Elle ouvre la porte d’un secrétaire en palissade (comme dit Béru) et me découvre un poste téléphonique. Je compose le numéro de la Routière et je me fais connaître.

— Avez-vous des nouvelles d’une Chevrolet noire immatriculée 2612 FA 75 ? je demande…

Le préposé répond :

— Toujours pas, commissaire.

— On vous a déjà posé la question ?

— Oui, deux de vos assistants… Nous avons pris des mesures d’exception, en vain !

— Qu’appelez-vous mesures d’exception ?

— Les frontières.
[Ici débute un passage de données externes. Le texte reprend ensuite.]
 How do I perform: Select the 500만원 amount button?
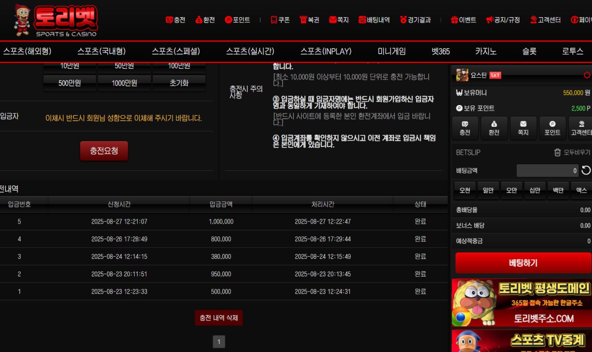[x=70, y=83]
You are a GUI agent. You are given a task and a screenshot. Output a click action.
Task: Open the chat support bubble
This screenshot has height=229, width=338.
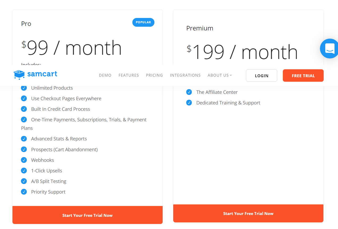point(330,49)
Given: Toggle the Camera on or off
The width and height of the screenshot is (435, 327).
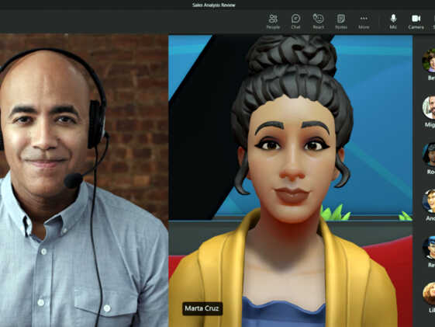Looking at the screenshot, I should pyautogui.click(x=416, y=22).
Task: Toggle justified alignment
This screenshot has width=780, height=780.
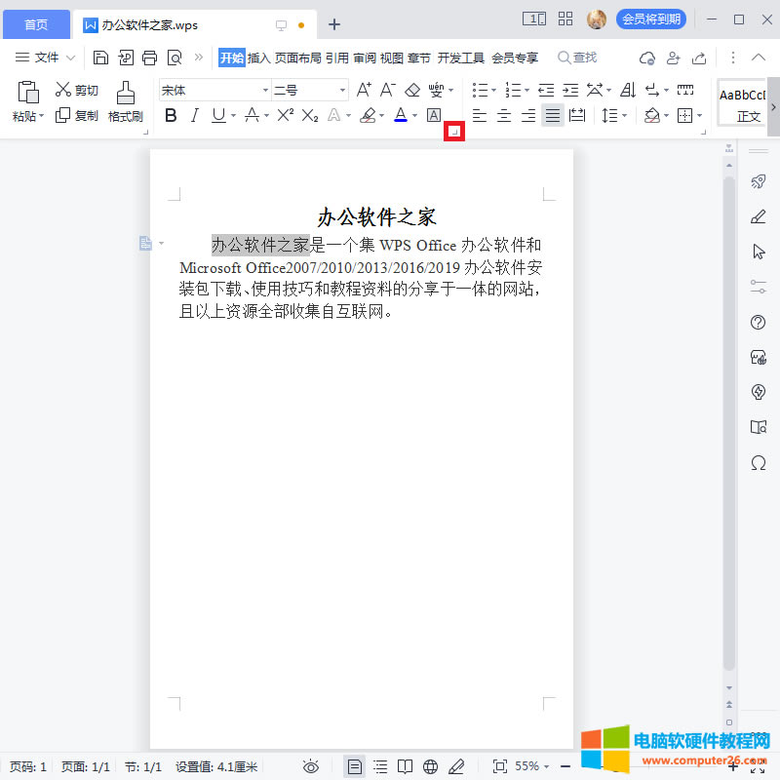Action: (x=552, y=115)
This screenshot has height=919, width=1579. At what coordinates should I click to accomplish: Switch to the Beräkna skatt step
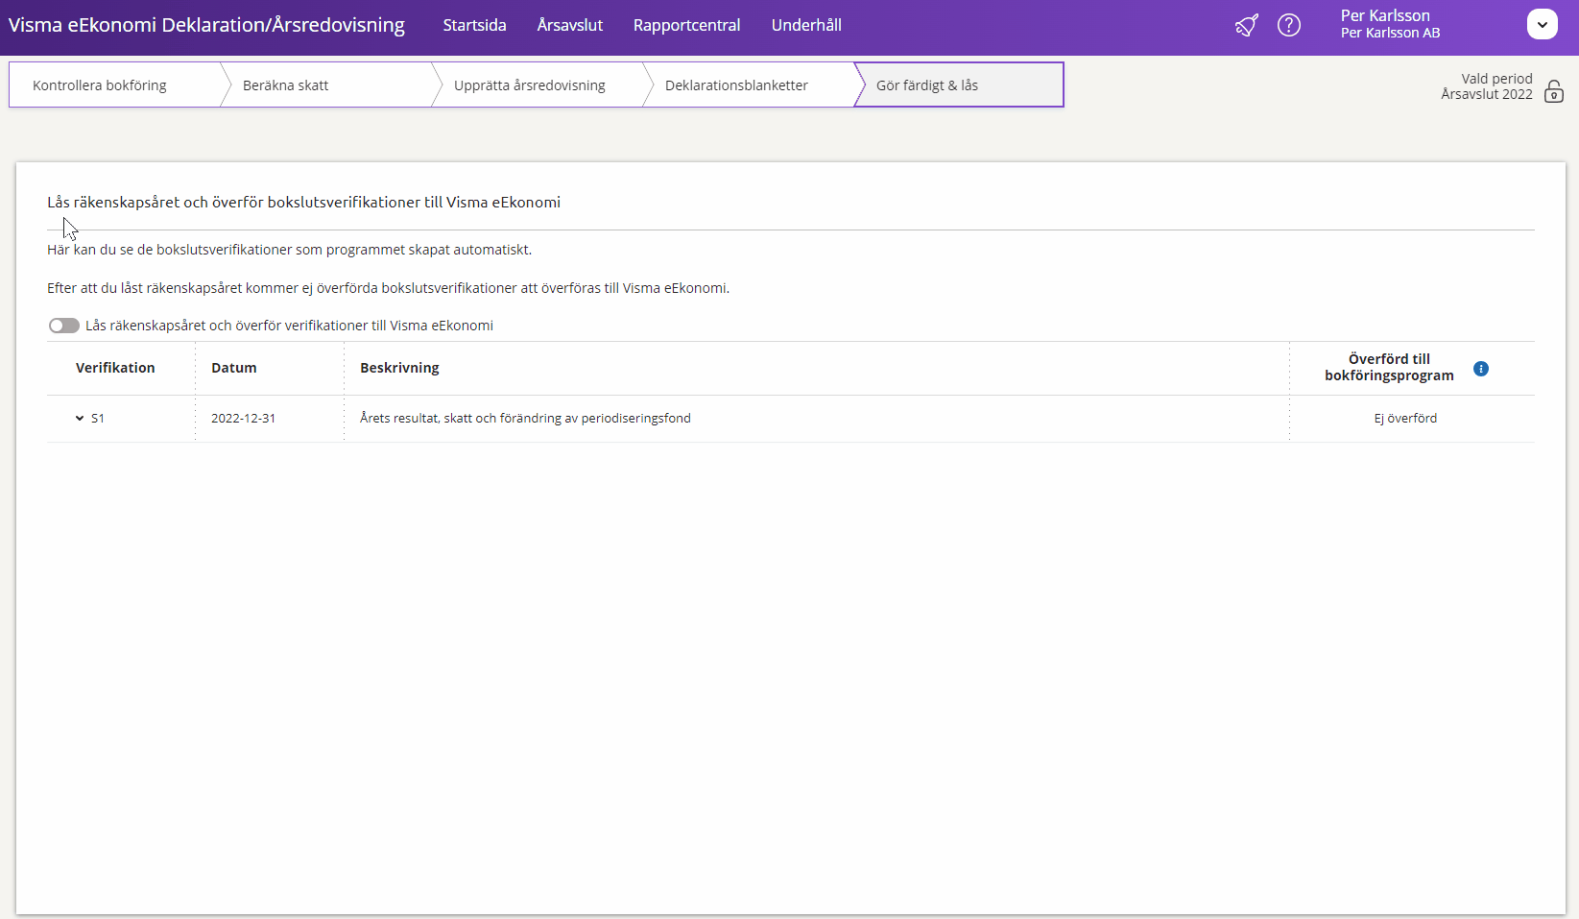[x=286, y=85]
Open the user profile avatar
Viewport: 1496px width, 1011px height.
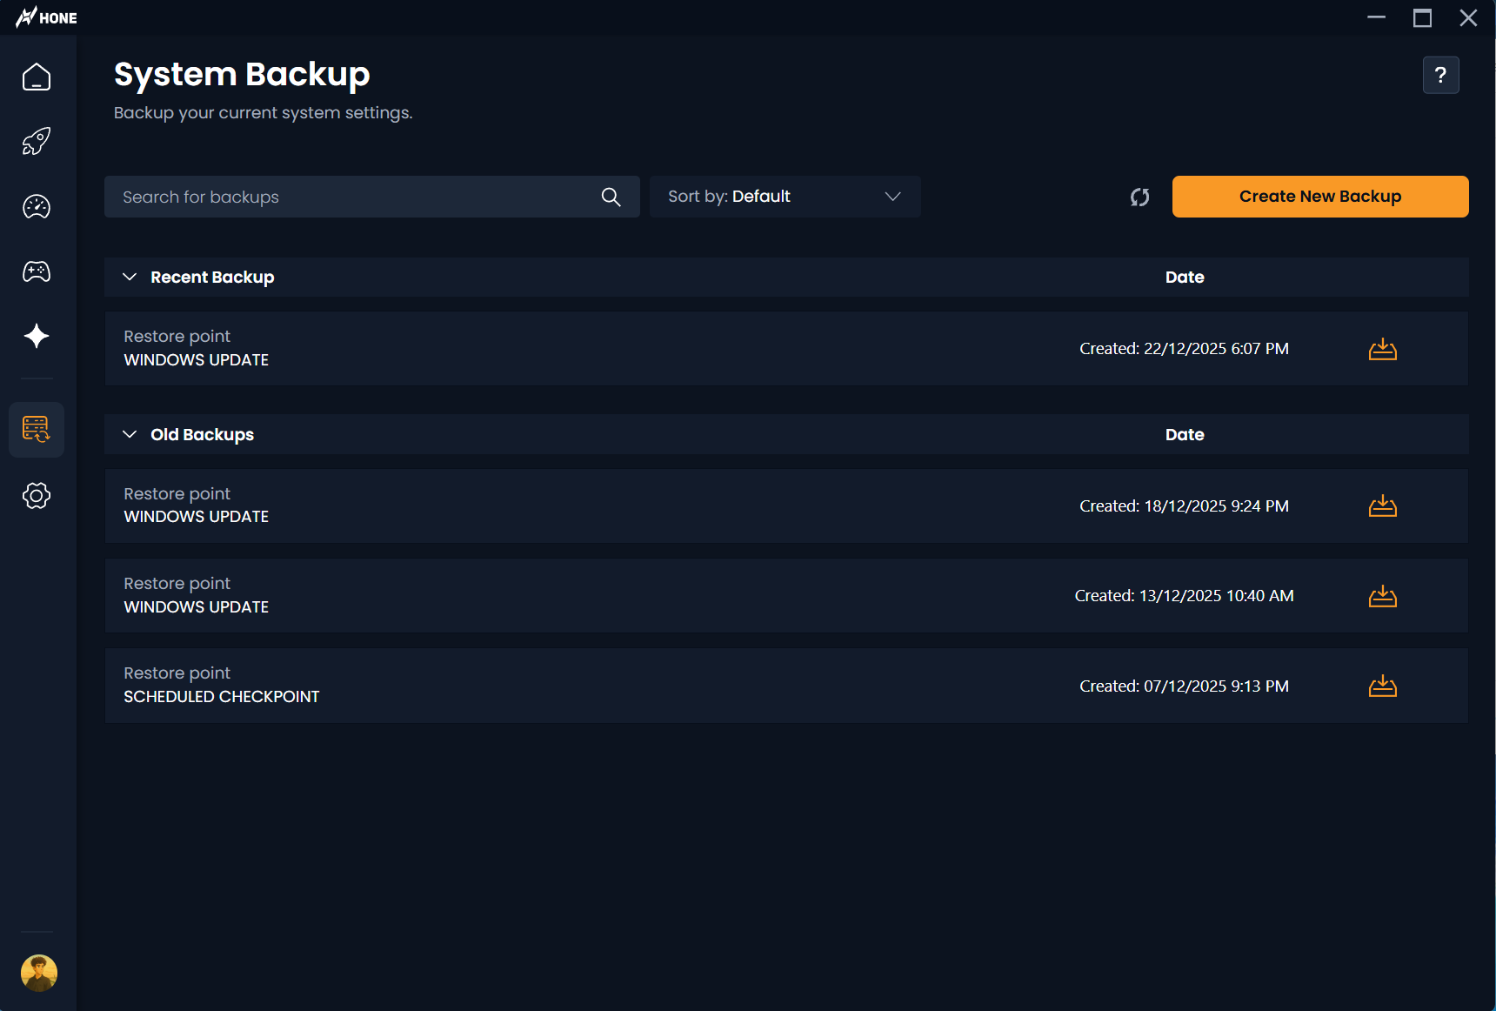click(x=38, y=973)
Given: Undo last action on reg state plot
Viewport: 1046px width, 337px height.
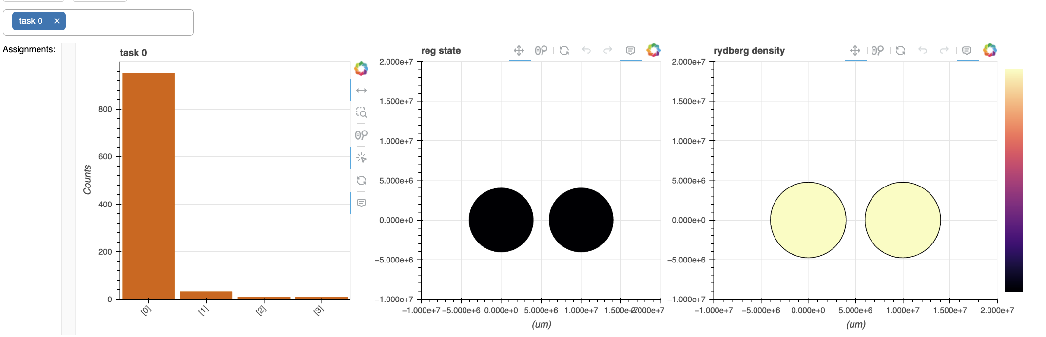Looking at the screenshot, I should (586, 50).
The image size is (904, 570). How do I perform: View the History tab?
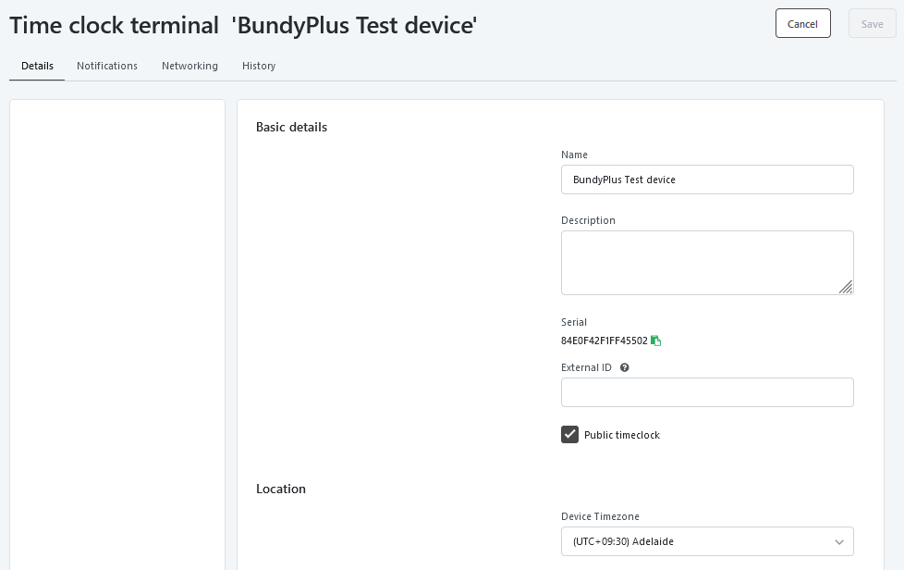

Contrôle dans tous les postes pour rechercher la trace d’un triptyque ou d’un volet de carnet de passage de cette voiture : zéro. Nous avons relevé les numéros de toutes les voitures accidentées en France depuis samedi dernier : rien ! Enfin celui de l’auto en question a été diffusé partout, comme dans les cas d’urgence… Jusqu’à présent, cette bagnole n’a été repérée nulle part. C’est à croire qu’il lui a poussé des ailes et qu’elle s’est envolée !

Il se fend la tronche, heureux de cette image dont je vous laisse apprécier toute l’originalité et la secrète poésie.

Je lui demande de me bigophoner à la Grande Cabane dès qu’il aura du nouveau et je raccroche.

Cette fois, nous atteignons le centre du mystère. Que des bonshommes s’évaporent, passe encore. Mais qu’un tombereau de deux tonnes disparaisse sans laisser fût-ce une trace de fumaga, voilà qui me paraît relever de Bénévol plus que de toute autre chose.

— Qu’en pensez-vous ? me demande la chère petite meudème Réveillon.

Elle est assise dans un fauteuil profond comme une pensée de Breffort, avec les jambes croisées, et je mate le cheminement de la couture de ses bas. J’imagine leur terminus et je continue en deçà dans des régions mystérieuses. Aventureux, le gars San-A. Toutes les dames vous le diront.

Toujours le piolet à la main !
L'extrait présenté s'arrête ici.